Including All Rows from Both Tables.

A FULL OUTER JOIN returns all rows when there is a match in either table, with NULL values in places where one table doesn’t have a match.

Example:

SELECT 
    c.customer_id,
    c.customer_name,
    o.order_id,
    o.order_date
FROM 
    Customers c
FULL JOIN 
    Orders o
ON 
    c.customer_id = o.customer_id;

In this case, the result will include all customers and all orders, regardless of whether they have matching records.
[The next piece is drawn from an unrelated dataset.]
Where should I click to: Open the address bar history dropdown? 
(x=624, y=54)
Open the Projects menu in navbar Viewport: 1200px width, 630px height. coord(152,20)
If a customer has no orders, the order_id and order_date fields will be NULL. If an order has no corresponding customer, the customer_name field will be NULL.

When to Use FULL JOIN:

  • When you want to return all records from both tables, regardless of matches.
  • Useful for situations where data completeness is more important than filtering by matching records.

Best Practices

  • Use Appropriate Join Type: Choose the correct join type based on the relationship between tables and the result you want to achieve.
  • Filter Early: When working with large datasets, apply filters in the WHERE clause to reduce the number of rows before joining.
  • Use Aliases for Clarity: When joining multiple tables, use table aliases to make your queries more readable.

Note: We will learn about SELF Joins and CROSS joins in intermediate section.

Conclusion

Joins are one of the fundamental concepts of SQL that allow you to work with multiple tables in a powerful and flexible way. By mastering the different types of joins and understanding when to use them, you can query your data more effectively, combining information from multiple tables to gain insights and create meaningful reports.

Asked in Interview

  • What is a JOIN in SQL, and why is it used?
  • What are Joins in SQL? Explain the different types.
  • Explain the difference between an INNER JOIN and an OUTER JOIN (LEFT, RIGHT, FULL).
  • Explain the performance implications of using JOINs.
  • Write a query to combine rows from multiple tables using a UNION and explain the difference between UNION and JOIN.
  • What happens when you perform an INNER JOIN between two tables, and there are no matching records?
  • Write a query to fetch common records from two tables using INNER JOIN.
  • How do NULL values affect an INNER JOIN?
  • What are potential performance issues when using INNER JOIN on large datasets, and how can you optimize it?
  • Can INNER JOIN be used for data validation? How?